For a moment they both stood there, then Olivia said in little more than a whisper. “Adam was learning to drive your truck, Joe - ever since he got his learner’s permit.”
They both turned, in unison, and looked at their children again. Only this time their gaze was very different.
Adam gave his younger brother a vicious jab in the arm. “I told you,” he complained.
Tanner’s cheeks were burning. “Adam, shut up!”
The security guard calmly pulled them apart before they could come to further blows. I handed Parker the weaponry I’d collected from husband and wife.

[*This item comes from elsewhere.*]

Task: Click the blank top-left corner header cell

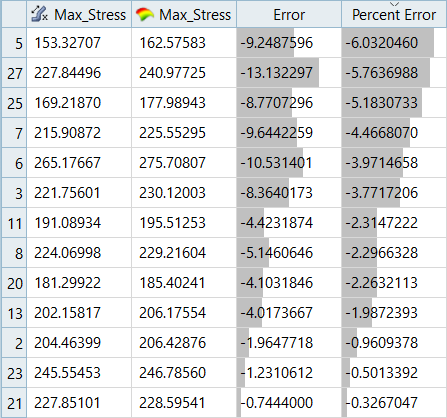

“Good work, Charlie,” he said.
“Same to you, boss,” I said. “If Bill hadn’t analysed those tapes so fast, we’d be scraping bodies out of there right now.” I thought of my own near-miss with the forklift. “Probably mine included.”
“Why?” she murmured then. She cleared her throat, gave her sons a piercing stare. “Why the hell would either of you want us dead … ? I mean, why, for God’s sake?”
Their answer was sullen silence. I glanced back at their parents. They’d been prepared to fight over custody of their ungrateful children in the divorce. Maybe now the fight would be to see who didn’t have to put up with them.
I shrugged. “You gave the reason yourself, Olivia. ‘If anything happens to me,’ you said, ‘every cent goes to the boys.’ Maybe they just wanted Christmas to come early this year.”